Binary search tree over AVL tree

左心房为你撑大大i 提交于 2019-11-30 14:12:55

问题


As far as I know the time complexity between AVL trees and Binary Search Trees are the same in average case, with AVLs beating BSTs in worst case scenarios. This gives me a hint that AVLs are always superior than BSTs in every possible way to interact with them, perhaps adding a little complexity when it comes to balance implementations.

Is there any reason anyone should use BSTs instead of AVLs in the first place?


回答1:


First, getting the best possible performance is not the ultimate goal of programming. So, even if option B was always faster and consumed less memory than A, it doesn't mean it's always the better option, if it's more complicated. More complicated code takes longer to write, is harder to understand and is more likely to contain bugs. So, if the simpler but less efficient option A is good enough for you, then it means it's the better choice.

Now, if you want to compare AVL tree with simple binary search tree (BST) without balancing, then AVL will consume more memory (each node has to remember its balance factor) and each operation can be slower (because you need to maintain the balance factor and sometimes perform rotations).

As you said, BST without balancing has a very bad (linear) worst case. But if you know that this worst case won't happen to you, or if you're okay if the operation is slow in rare cases, BST without balancing might be better than AVL.




回答2:


Since there is the added overhead of checking and updating balance factors and rotating nodes, insertion and deletion in AVL trees can be pretty slow when compared to non-balanced BST's.

Because of the tight balancing, search will never take linear-like time, so you'll probably want to use AVL trees in situations where searching is a more frequent operation than updating the tree.




回答3:


My assumption is: when you mention BST, you mean a BST without balancing.

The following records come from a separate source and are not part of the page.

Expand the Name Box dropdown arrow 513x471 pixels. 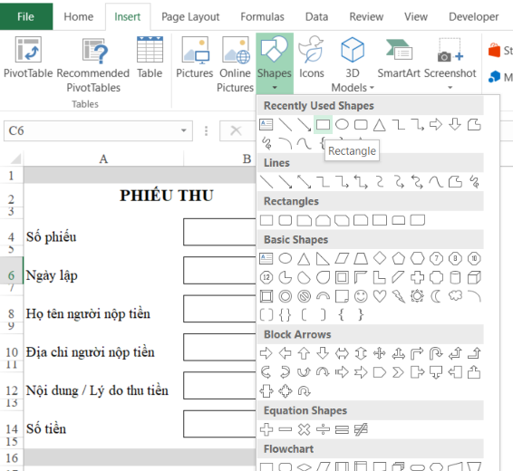tap(184, 130)
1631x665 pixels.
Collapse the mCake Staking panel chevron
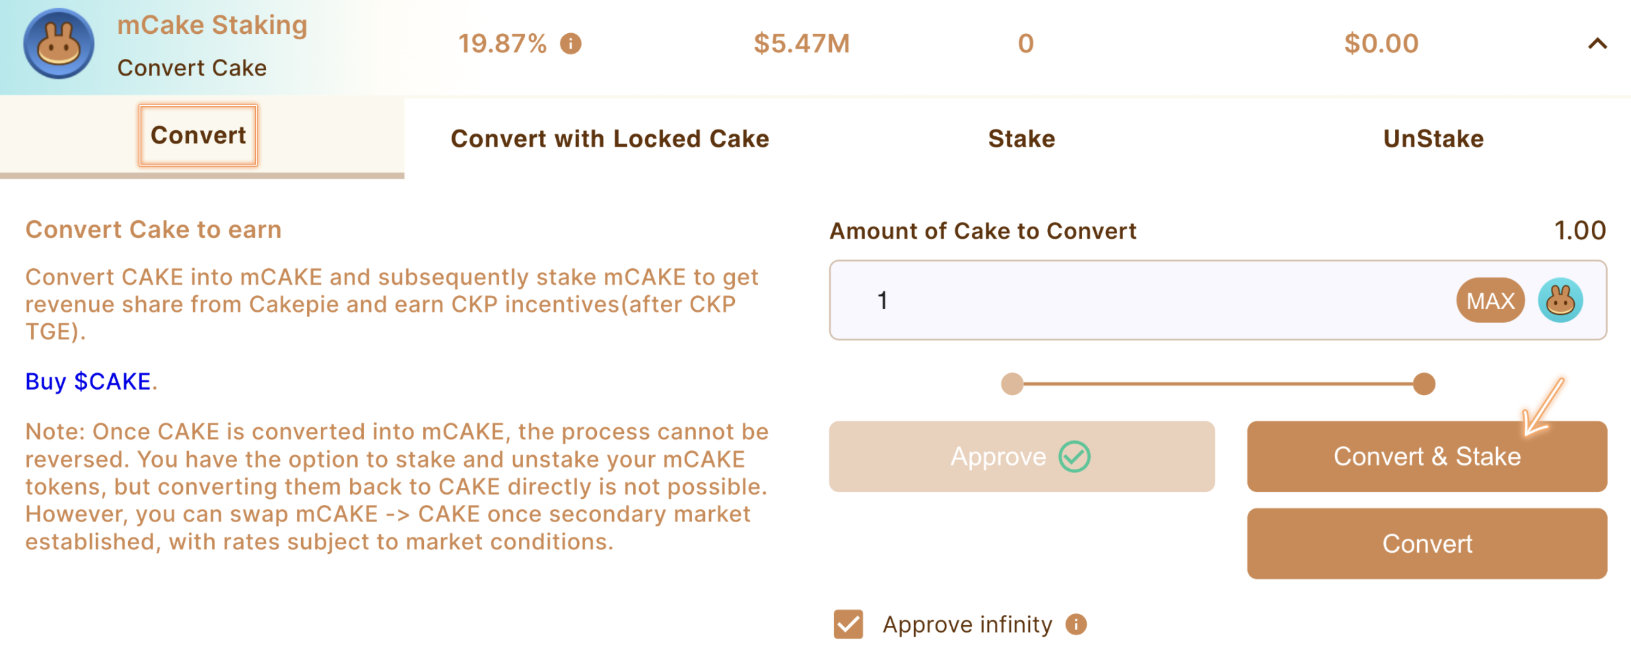tap(1597, 44)
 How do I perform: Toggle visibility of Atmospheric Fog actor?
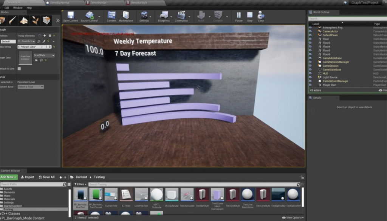point(310,28)
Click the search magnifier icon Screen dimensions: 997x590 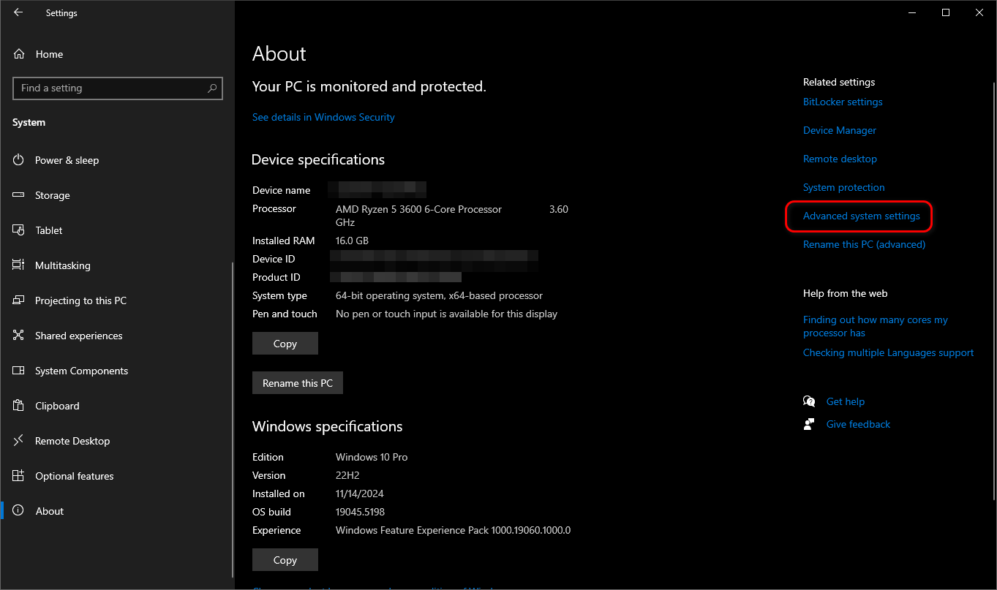212,88
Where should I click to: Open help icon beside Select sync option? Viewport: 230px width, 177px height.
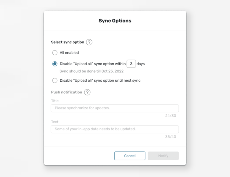coord(89,42)
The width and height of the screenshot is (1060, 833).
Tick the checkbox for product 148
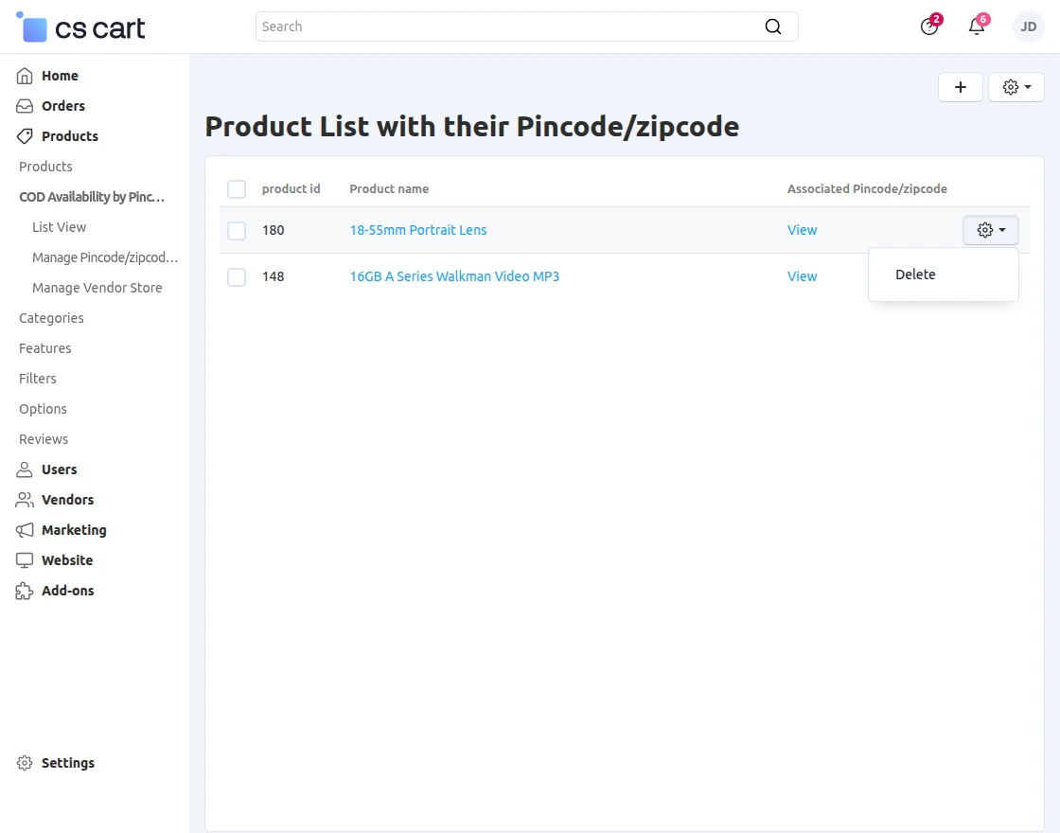pyautogui.click(x=236, y=276)

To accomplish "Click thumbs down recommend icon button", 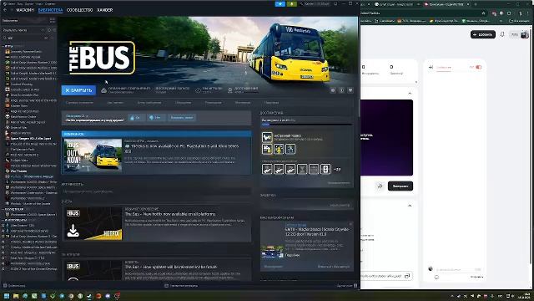I will click(x=155, y=117).
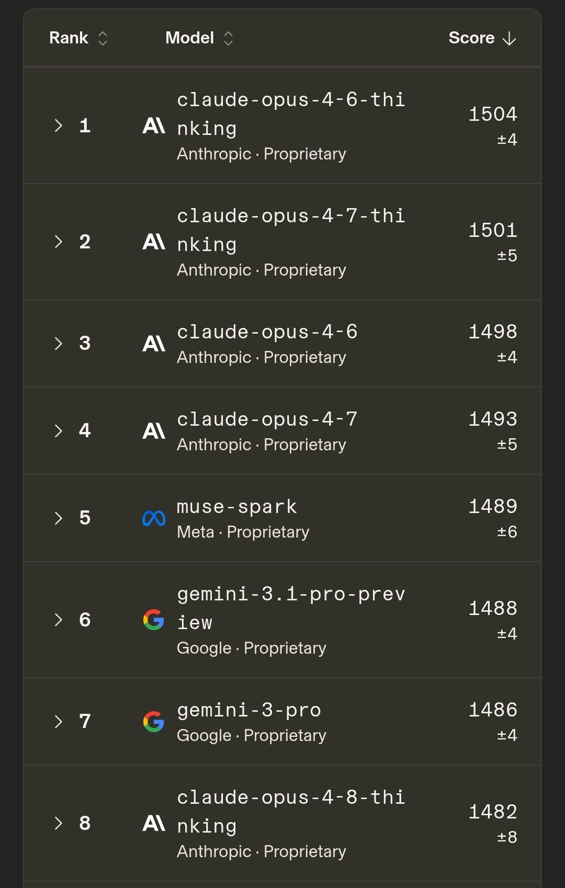The height and width of the screenshot is (888, 565).
Task: Toggle Score column sort direction
Action: (482, 38)
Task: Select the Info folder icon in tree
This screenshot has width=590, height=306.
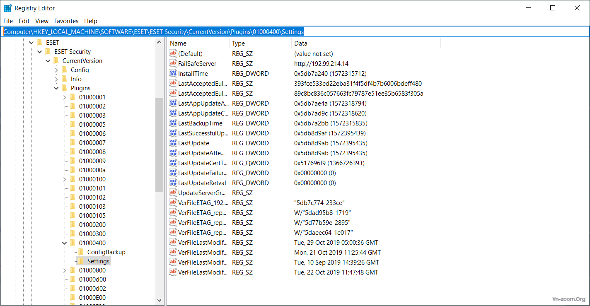Action: point(64,79)
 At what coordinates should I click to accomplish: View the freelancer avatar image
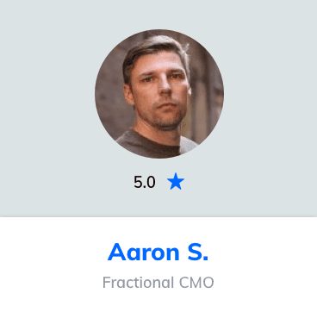click(159, 94)
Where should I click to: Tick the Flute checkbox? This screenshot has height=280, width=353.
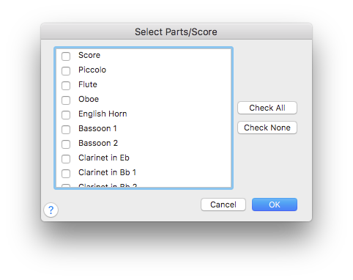66,86
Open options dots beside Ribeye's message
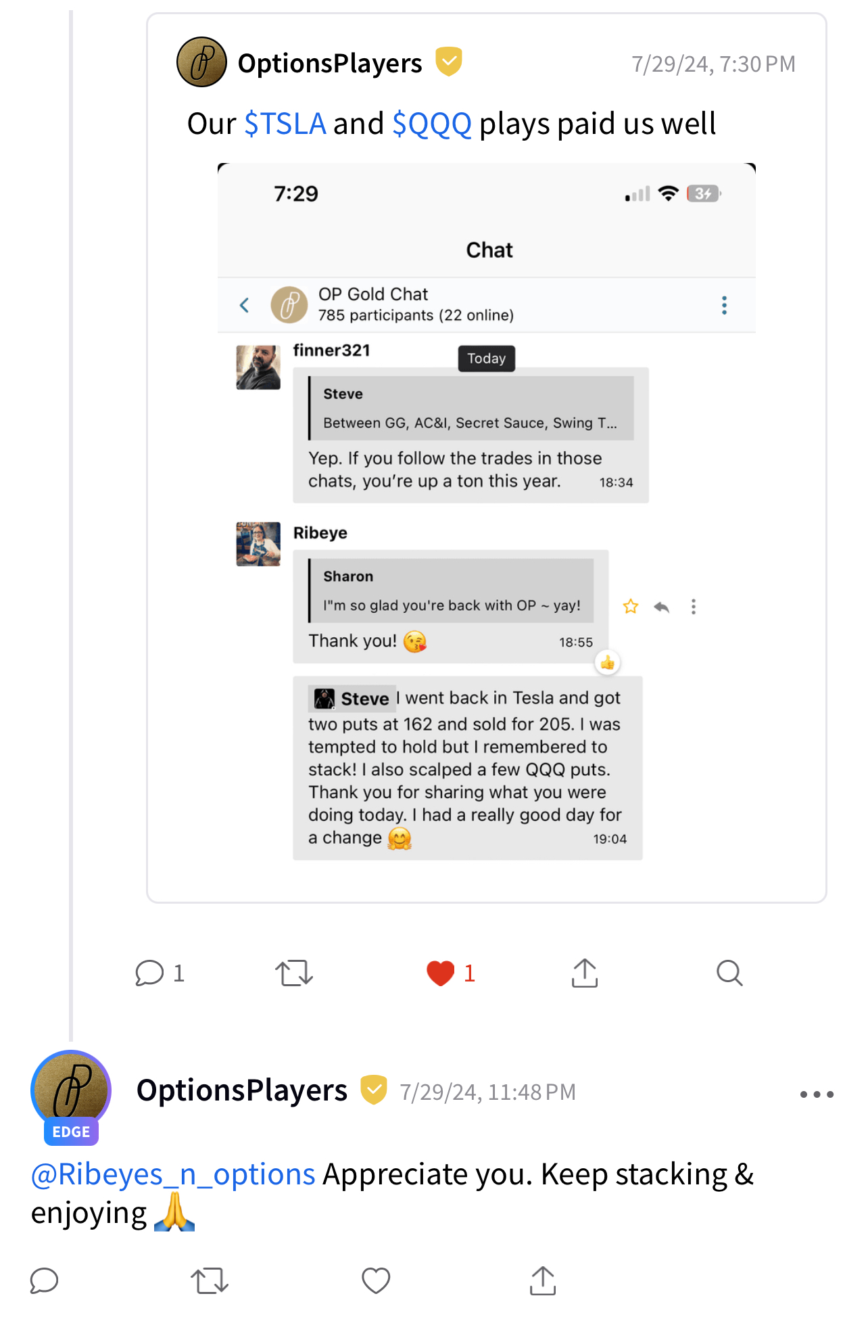Image resolution: width=868 pixels, height=1319 pixels. coord(694,606)
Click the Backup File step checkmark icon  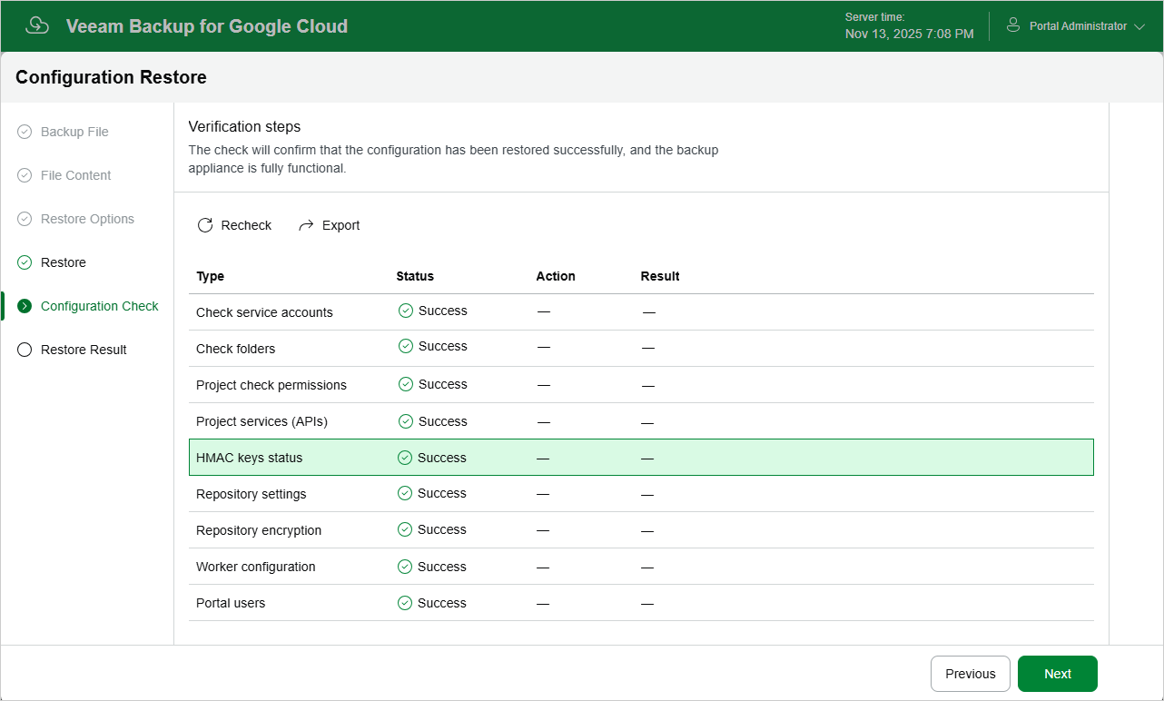pos(25,132)
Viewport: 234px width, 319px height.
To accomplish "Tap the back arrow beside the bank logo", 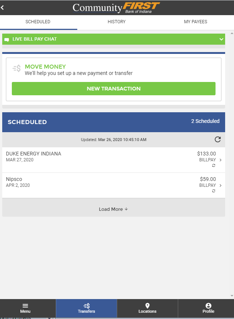I will 4,7.
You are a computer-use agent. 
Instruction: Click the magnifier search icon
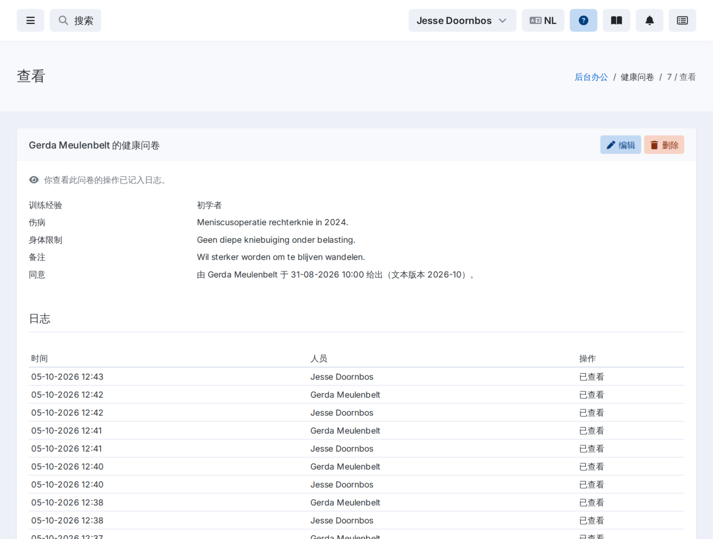63,20
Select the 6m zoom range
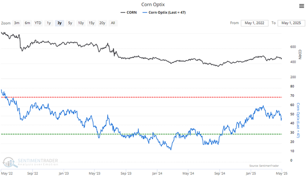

It could be argued that if you need a navigatable data structure and you know your data won't be worst case (sorted) and is somewhat small, a BST (without balance) would be adequate.

But more than likely that's a rare case.




回答4:


AVL tree is also a BST but it can rebalance itself. This behavior makes it faster in worst cases. It keeps rebalancing itself so in worst case it will consume O(log n ) time when the plain BST will take O(n). So, the answer to your question: It is always better to implement AVL tree than just plain BST.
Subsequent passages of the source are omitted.